Actor-turned-director Zach Braff (of Scrubs fame), who helmed the utterly forgettable Garden State (2004) and Wish I Was Here (2014), provides yet another bland, empty effort. Lacking energy, comic timing, and momentum, Braff openly appears to take the safest option at any given opportunity, and allows every joke to be seen from a mile away. Devoid of invention and substance, Braff flails desperately to little effect.

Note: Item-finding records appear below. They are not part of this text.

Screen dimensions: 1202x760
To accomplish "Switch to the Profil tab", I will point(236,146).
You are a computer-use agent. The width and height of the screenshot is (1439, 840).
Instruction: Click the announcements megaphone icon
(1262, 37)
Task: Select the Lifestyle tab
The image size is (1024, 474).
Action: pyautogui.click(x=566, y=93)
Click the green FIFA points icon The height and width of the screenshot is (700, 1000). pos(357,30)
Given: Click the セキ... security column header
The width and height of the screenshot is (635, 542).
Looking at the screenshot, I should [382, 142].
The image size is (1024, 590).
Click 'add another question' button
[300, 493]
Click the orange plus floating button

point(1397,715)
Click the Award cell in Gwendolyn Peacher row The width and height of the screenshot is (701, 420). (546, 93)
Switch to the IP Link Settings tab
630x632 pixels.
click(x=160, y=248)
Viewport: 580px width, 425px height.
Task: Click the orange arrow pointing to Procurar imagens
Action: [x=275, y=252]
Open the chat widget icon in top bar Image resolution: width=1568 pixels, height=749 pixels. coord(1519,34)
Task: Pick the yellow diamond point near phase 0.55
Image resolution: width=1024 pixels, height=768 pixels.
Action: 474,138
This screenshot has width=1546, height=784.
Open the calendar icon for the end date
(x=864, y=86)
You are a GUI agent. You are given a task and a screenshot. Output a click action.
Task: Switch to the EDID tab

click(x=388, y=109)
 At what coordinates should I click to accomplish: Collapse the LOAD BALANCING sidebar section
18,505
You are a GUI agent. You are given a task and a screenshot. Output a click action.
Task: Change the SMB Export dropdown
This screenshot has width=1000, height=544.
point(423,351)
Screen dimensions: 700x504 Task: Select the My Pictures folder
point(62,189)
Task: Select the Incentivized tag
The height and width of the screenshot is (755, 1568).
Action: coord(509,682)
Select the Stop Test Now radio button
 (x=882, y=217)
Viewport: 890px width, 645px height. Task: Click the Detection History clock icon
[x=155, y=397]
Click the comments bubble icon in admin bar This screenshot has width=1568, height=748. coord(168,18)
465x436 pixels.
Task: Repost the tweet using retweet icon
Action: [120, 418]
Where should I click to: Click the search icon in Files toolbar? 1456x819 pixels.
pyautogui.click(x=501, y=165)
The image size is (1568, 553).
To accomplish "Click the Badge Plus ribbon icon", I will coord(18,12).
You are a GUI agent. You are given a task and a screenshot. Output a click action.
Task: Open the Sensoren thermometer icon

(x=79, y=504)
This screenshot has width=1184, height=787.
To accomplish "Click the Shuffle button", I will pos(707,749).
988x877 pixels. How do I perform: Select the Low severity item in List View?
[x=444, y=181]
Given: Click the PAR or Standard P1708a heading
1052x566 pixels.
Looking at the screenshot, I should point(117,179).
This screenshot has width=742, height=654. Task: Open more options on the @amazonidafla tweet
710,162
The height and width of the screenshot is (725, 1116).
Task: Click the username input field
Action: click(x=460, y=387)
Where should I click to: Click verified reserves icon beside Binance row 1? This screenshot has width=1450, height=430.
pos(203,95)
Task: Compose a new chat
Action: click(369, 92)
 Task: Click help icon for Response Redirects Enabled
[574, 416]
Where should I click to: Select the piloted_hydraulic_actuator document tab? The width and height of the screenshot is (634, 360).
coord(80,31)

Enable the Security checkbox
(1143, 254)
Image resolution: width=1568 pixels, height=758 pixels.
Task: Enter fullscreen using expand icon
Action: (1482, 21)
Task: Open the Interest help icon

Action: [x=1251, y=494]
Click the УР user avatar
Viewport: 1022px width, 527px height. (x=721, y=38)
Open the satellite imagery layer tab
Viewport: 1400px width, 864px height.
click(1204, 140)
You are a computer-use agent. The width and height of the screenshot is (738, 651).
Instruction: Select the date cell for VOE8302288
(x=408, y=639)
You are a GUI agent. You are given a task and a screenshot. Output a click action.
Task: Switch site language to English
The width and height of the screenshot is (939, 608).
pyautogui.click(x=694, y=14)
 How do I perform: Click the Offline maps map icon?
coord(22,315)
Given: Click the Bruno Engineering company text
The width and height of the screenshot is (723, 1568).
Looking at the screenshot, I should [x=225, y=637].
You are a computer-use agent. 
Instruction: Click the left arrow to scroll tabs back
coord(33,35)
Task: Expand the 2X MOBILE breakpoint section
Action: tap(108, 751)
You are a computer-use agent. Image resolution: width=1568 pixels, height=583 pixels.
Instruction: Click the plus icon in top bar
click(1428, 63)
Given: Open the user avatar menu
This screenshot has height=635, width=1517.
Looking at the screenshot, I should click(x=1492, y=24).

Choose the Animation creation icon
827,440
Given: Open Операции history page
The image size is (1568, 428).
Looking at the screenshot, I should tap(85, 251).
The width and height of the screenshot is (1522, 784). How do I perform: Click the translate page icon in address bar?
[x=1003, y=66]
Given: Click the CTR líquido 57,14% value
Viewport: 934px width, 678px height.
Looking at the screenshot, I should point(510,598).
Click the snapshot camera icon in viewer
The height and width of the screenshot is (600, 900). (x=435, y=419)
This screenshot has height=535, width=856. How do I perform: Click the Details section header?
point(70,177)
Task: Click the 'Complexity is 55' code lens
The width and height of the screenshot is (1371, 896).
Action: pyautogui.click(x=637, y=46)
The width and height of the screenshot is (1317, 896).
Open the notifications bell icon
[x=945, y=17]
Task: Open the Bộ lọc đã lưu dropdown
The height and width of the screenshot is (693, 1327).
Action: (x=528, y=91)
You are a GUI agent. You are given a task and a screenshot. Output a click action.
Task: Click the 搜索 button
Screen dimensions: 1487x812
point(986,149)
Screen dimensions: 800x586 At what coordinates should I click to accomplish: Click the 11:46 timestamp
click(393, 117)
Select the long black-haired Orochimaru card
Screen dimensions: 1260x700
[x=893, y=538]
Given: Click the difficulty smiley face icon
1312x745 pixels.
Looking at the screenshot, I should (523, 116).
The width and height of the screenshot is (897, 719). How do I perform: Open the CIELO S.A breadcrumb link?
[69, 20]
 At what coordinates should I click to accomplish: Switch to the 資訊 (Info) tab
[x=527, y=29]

Holding everything together are Caine, Freeman, and Arkin, who effortlessly glide through proceedings, despite the fact none of them are given anything genuinely interesting (or funny) to do. These legendary performers are above the trite, juvenile script on offer, but are all thoroughly professional nonetheless. Seeing weak writing and limp direction surround first-rate actors, reminded me of the 2012 comedy/drama The Stand-Up Guys, another misfire that managed to waste three fine talents, in that case Al Pacino, Christopher Walken, and, once again, Alan Arkin. Ann Margret tries hard as Al’s eager love interest, while Matt Dillon and John Ortiz aren’t given much of a chance to leave an impression. Christopher Lloyd’s faculty-challenged role borders on embarrassing, which is such a shame after his recent, stand-out turn in the excellent, under-seen I Am Not A Serial Killer.
Going in Style belittles its source material, turning a contemplative, somber story into something glib and cartoonish, where nearly every ‘old person’ cliché and stereotype is put on display. The best thing about this remake however, is that it will hopefully introduce to a whole new generation a superb film that has been flying under the radar for far too long.